Starting from the line with "The width and height of the screenshot is (980, 490).", transcribe each line to the end of the records below. Copy them exactly and write nothing else.
*** Opening Input data ***
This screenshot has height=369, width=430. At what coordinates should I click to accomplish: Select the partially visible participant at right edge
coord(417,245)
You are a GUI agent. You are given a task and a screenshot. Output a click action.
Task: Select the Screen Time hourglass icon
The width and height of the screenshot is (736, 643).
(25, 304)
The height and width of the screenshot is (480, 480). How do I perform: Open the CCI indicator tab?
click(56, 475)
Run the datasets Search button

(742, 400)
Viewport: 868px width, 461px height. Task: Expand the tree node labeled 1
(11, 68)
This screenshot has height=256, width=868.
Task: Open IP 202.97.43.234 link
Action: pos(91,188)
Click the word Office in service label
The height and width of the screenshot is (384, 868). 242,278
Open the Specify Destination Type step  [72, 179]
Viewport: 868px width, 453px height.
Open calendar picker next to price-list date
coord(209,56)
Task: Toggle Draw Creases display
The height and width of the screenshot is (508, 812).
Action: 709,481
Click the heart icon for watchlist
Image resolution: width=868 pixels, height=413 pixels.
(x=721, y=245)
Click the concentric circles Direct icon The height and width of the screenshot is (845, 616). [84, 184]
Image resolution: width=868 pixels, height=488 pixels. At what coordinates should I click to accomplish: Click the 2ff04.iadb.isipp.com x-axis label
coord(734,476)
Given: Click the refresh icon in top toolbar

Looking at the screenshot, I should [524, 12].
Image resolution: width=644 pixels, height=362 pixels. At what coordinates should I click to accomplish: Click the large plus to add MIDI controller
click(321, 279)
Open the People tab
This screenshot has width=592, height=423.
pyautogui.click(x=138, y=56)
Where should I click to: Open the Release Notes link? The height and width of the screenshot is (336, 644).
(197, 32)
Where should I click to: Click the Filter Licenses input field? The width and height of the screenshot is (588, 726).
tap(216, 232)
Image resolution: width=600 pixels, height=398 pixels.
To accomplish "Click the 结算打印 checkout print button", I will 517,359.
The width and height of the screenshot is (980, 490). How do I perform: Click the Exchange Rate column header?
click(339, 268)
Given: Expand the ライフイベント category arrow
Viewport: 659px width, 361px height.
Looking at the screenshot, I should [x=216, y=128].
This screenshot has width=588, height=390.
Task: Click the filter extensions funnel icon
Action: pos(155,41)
*** Closing Input data ***
◆ **Task output**:
The width and height of the screenshot is (980, 490). How do I perform: Click the Exchange Rate column header?
click(339, 268)
Given: Expand the ライフイベント category arrow
Viewport: 659px width, 361px height.
Looking at the screenshot, I should [x=216, y=128].
This screenshot has width=588, height=390.
Task: Click the filter extensions funnel icon
Action: pos(155,41)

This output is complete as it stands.